### [Text extract]

▶

10.5.2.4 Harmonize a few district names

Show Python
import re
from district_zip_convert import district_zip_convert

def normalize_regional_high(name: str) -> str:
    """Convert TIGER-style 'Regional High School District NN' -> 'Regional School District NN'."""
    s = str(name).strip()
    s = re.sub(r"^Regional High School District\s+", "Regional School District ", s)
    return s

# 1) Normalize TIGER regional names first (geometry side)
g_ct["school_district"] = g_ct["school_district"].map(normalize_regional_high)

# 2) Then apply full converter on both sides
g_ct["school_district"] = (
    district_zip_convert(g_ct["school_district"])["school_district"].astype(str).str.strip()
)

◀

### [Exercise tasks]
A) In the district-name code, what does normalize_regional_high turn "Regional High School District NN" into?
B) Convert the stretch of the listing from the line containing "The image size is (466, 395)." through the line containing "I will 84,98." into a JSON list of strings, one string per line, leaving out blank lines.

### [Input material]

▶

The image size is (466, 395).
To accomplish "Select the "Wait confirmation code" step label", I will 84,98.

◀
▶

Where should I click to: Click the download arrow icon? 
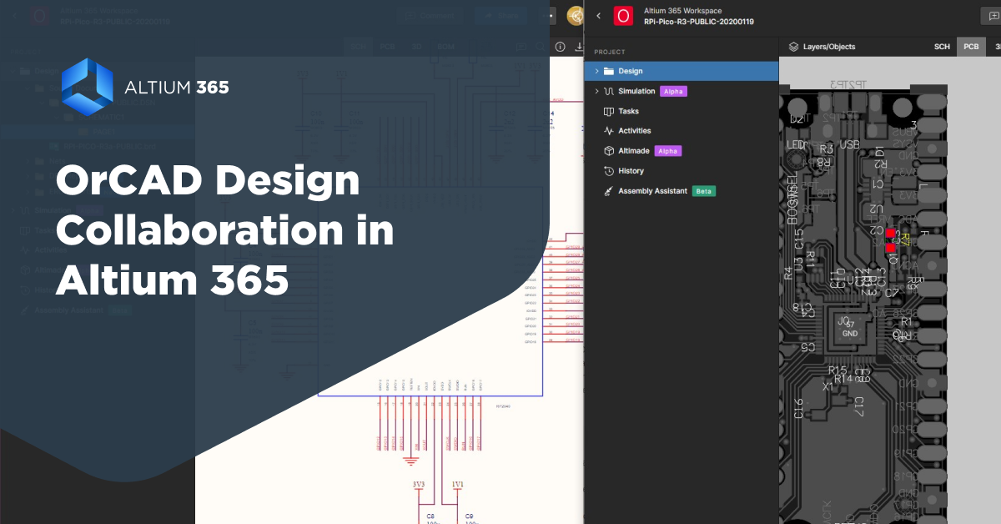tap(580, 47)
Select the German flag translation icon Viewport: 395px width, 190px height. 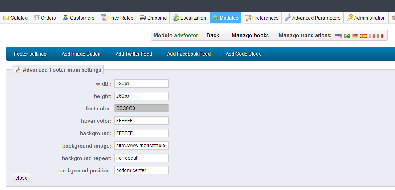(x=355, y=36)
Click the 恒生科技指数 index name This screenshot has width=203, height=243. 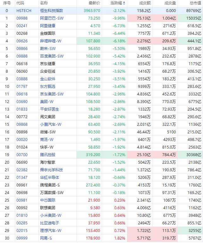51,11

◀
▶

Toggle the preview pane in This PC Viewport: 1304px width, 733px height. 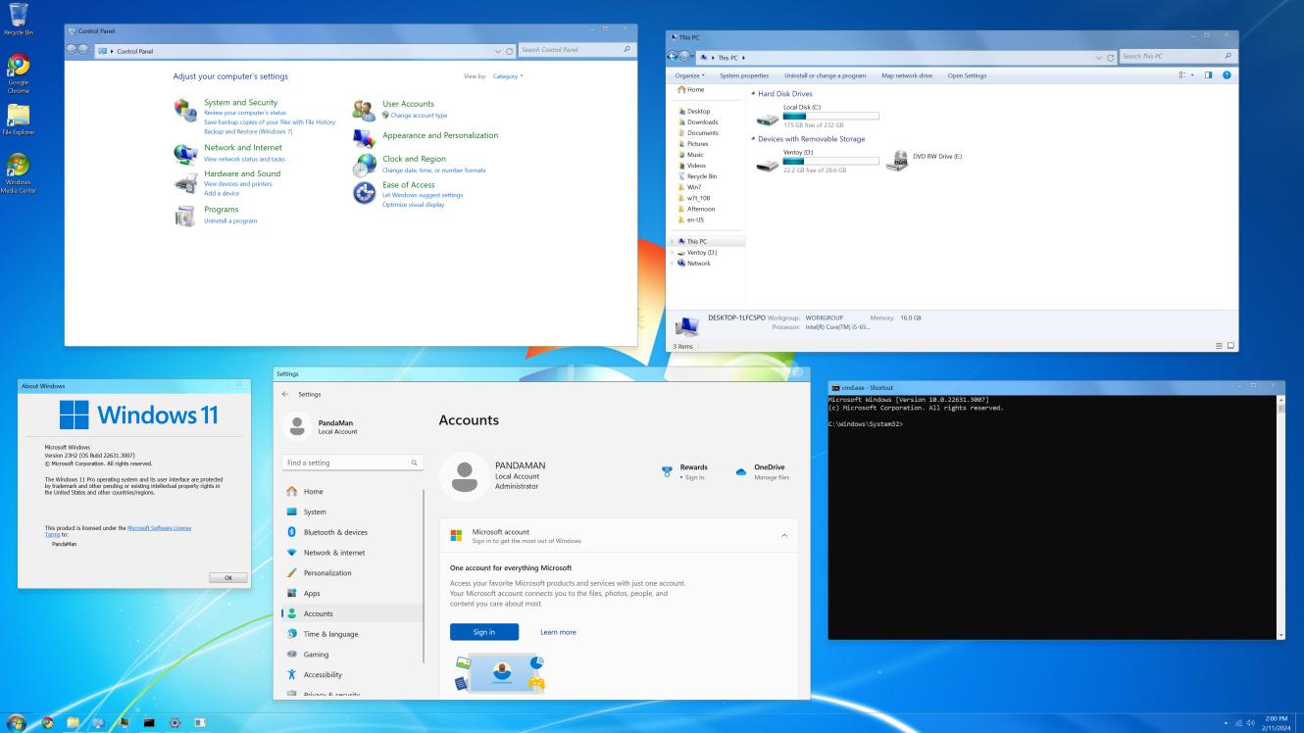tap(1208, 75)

◀

### [Final answers]
A) "Regional School District NN"

B)
[
  "The image size is (466, 395).",
  "To accomplish \"Select the \"Wait confirmation code\" step label\", I will 84,98."
]